=== 提供テキスト ===

2017年12月01日

諱(いみな)という文化

アジア全般にある文化。
西洋にも同様の習慣がある。

現代日本では根付いてないが、
HN(って言い方はまだあるのかな。
ネットで名乗ってるペンネームみたいなやつ)
が近いのかな。芸名と本名もそうか。


つまり、
人には本名(諱)と、
通称(字=あざな)があるということ。

そして世間一般には通称で通して、
本名を隠すということ。
(隠さない文化もあるけど、
人を本名で呼んではいけない、
という文化のほうが多い)

これは、おそらく人間の本質だ。
つまり、
「外向きの顔と、ほんとうの顔が違う」ということ。

ほんとうの顔を知られてはならない、
あるいはそこに到達するのは普通失礼で、
余程でない限りそこに触れない、
ということ。

=== 提供資料 ===

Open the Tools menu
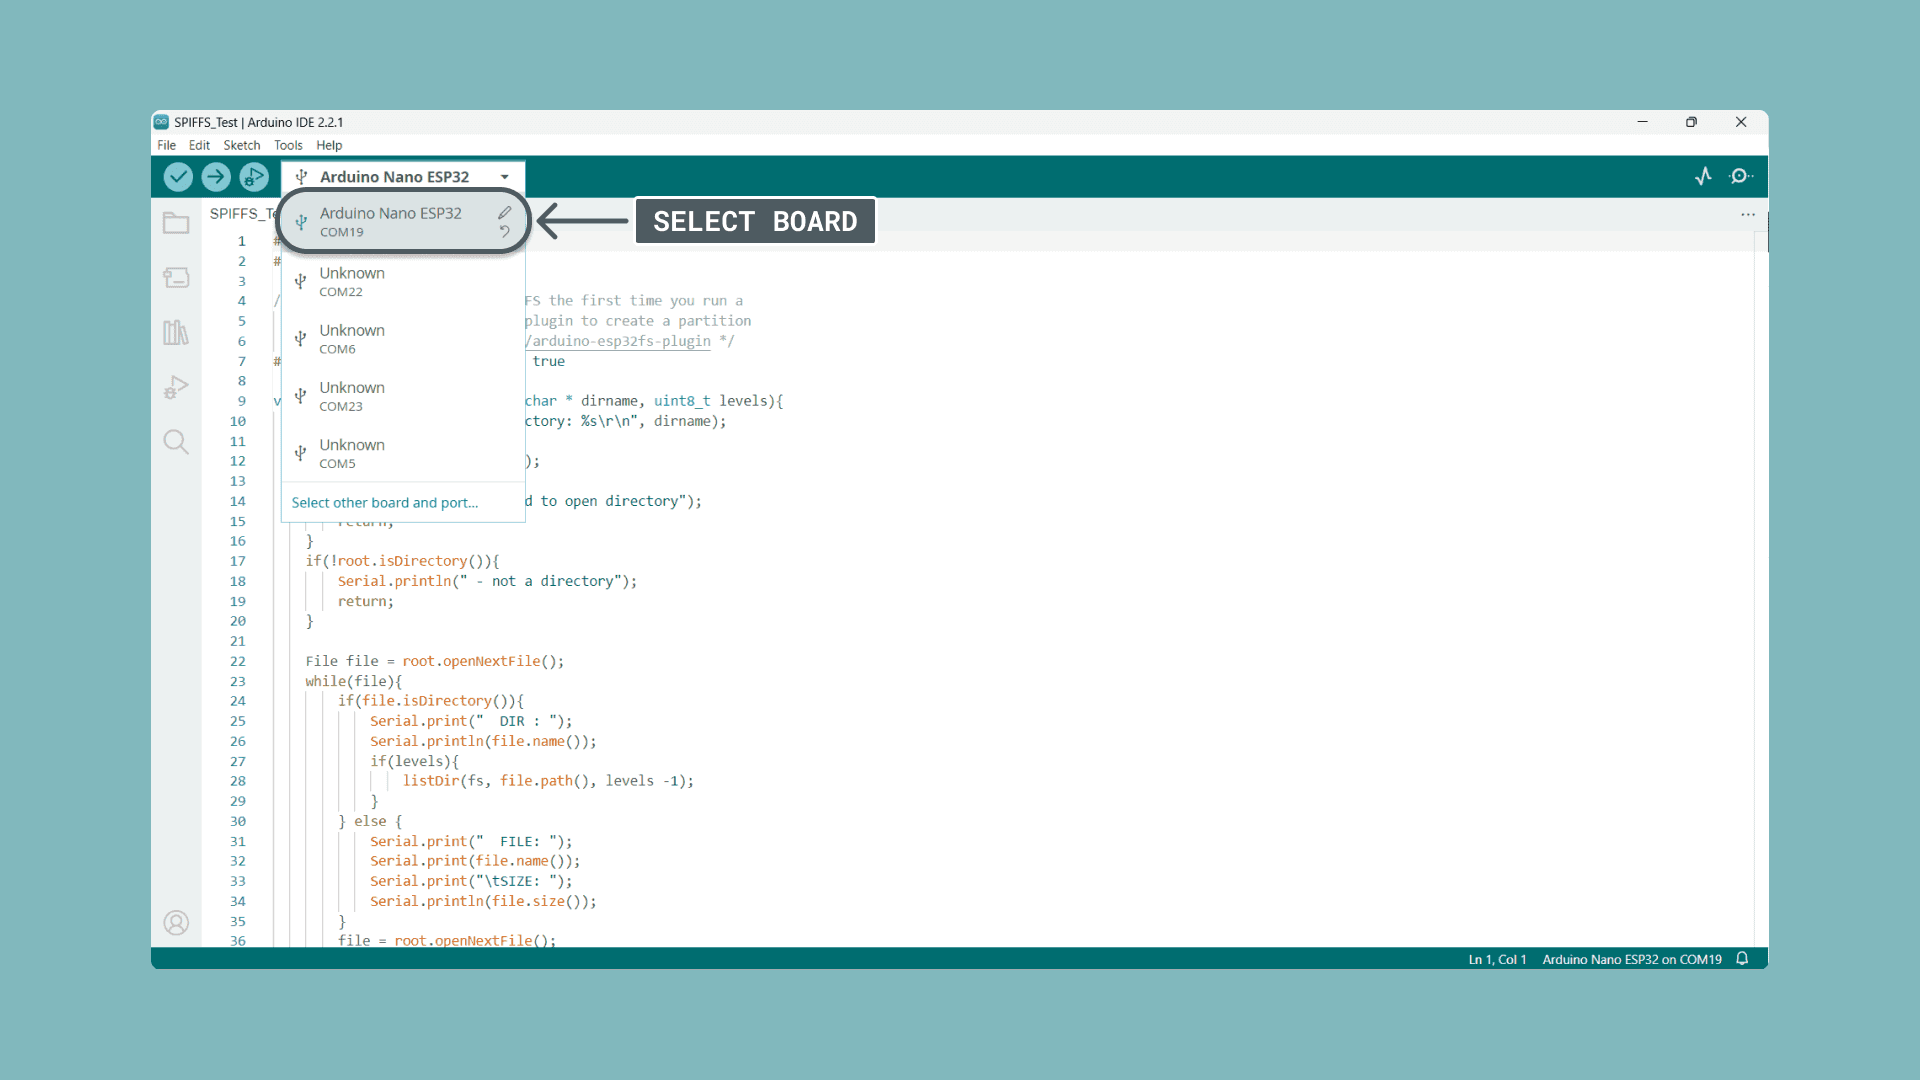1920x1080 pixels. pyautogui.click(x=288, y=145)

===

__課題__.
諱の文化を扱った文章を、最後の文の後から書き継いでほしい。 上の行は別の出典から取られたものだ。

__想定解答__.
諱と字は小説的だけど、
演劇や映画では、
しばしばこれは仮面で表現される。

シャイナさんが仮面を被っていて、
素顔を見られたら結婚、
みたいなルールは、全くこれと同じである。


仮面を使ったストーリーの場合、
仮面を被った姿がほんとうの自分で、
現在の自分はほんとうの自分じゃない、
というモチーフが頻繁にある。

つまり、
誰もが現在の自分を、ほんとうの自分だと思えていない、
という前提がみんなにあるわけだ。
だからもしほんとうの自分を世間に、
自分だと悟られないように示すことができたら、
という架空が、強烈な魅力があるのだ。

変身願望、という四文字熟語で言われることもある。

女の場合、身近なメイクアップや衣装チェンジがあるので、
大抵は「変身」がモチーフになる。
で、何故か魔法使いになるのが伝統だ。

男の場合は仮面ヒーローになるのが多いよね。



現在の自分を変えたいのではなく、
現在のほんとうの自分じゃない自分はキープしつつ、
それでも別の時間帯で、
ほんとうの自分として生きたい、
という二重性があることに気を付けよう。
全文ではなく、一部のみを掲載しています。